Published by Pearson
ISBN 10: 0-32192-459-2
ISBN 13: 978-0-32192-459-9

Chapter 8 - Hypothesis Testing - 8-3 Testing a Claim about a Proportion - Page 402: 9

Answer

There is not sufficient evidence to support Mendal's claim.

Work Step by Step

$H_{0}:p=25$%=0.25. $H_{a}:p\ne0.25$ $\hat{p}$ is the number of objects with a specified value divided by the sample size.
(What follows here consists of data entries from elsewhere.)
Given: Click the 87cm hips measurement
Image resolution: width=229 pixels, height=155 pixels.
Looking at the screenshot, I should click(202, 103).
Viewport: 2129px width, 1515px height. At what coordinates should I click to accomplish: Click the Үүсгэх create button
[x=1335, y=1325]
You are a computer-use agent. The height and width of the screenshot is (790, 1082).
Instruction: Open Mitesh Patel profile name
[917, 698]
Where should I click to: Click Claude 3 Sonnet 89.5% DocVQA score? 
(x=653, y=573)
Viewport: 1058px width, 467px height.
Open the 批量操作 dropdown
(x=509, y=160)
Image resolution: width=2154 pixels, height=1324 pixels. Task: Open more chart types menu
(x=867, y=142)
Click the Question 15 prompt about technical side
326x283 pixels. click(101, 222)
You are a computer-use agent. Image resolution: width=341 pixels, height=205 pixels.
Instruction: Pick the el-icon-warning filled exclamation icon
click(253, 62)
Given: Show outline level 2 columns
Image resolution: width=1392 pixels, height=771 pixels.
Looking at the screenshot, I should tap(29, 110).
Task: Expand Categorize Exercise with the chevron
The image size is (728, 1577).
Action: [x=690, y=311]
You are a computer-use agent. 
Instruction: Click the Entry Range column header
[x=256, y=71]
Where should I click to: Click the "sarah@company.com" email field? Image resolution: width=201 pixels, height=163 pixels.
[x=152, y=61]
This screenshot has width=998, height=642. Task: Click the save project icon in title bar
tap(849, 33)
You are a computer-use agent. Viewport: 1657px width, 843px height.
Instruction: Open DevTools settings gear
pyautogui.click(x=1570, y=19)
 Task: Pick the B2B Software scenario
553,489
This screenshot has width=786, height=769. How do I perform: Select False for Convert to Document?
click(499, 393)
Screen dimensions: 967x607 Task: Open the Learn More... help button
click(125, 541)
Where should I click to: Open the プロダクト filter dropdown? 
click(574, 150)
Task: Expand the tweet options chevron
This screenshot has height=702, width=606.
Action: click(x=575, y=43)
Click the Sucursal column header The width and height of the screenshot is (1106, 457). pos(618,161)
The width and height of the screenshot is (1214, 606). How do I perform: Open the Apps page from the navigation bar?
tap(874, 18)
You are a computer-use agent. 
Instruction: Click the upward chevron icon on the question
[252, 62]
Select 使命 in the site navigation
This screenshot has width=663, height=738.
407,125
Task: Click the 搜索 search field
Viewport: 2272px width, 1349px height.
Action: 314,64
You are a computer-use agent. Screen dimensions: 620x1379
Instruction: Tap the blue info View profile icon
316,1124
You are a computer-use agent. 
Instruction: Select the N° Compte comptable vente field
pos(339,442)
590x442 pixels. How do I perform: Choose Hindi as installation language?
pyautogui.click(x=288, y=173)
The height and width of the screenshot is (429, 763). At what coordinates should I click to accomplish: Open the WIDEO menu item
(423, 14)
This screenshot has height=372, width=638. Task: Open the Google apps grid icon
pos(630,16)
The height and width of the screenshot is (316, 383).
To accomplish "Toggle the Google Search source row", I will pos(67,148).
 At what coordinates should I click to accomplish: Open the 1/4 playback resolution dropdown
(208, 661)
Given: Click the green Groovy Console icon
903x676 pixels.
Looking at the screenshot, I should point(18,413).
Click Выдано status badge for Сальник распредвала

Hence $\hat{p}=\frac{x}{n}=\frac{152}{152+428}=0.2621.$ The test statistic is:$z=\frac{\hat{p}-p}{\sqrt{p(1-p)/n}}=\frac{0.2621-0.25}{\sqrt{0.25(1-0.25)/580}}=0.67.$ The P is the probability of the z-score being more than 0.67 or less than -0.67 is the sum of the probability of the z-score being less than -0.67 plus 1 minus the probability of the z-score being less than 0.67, hence:P=0.2514+1-0.7486=0.5028. If the P-value is less than $\alpha$, which is the significance level, then this means the rejection of the null hypothesis. Hence:P=0.5028 is more than $\alpha=0.05$, hence we fail to reject the null hypothesis. Hence we can say that there is not sufficient evidence to support Mendal's claim.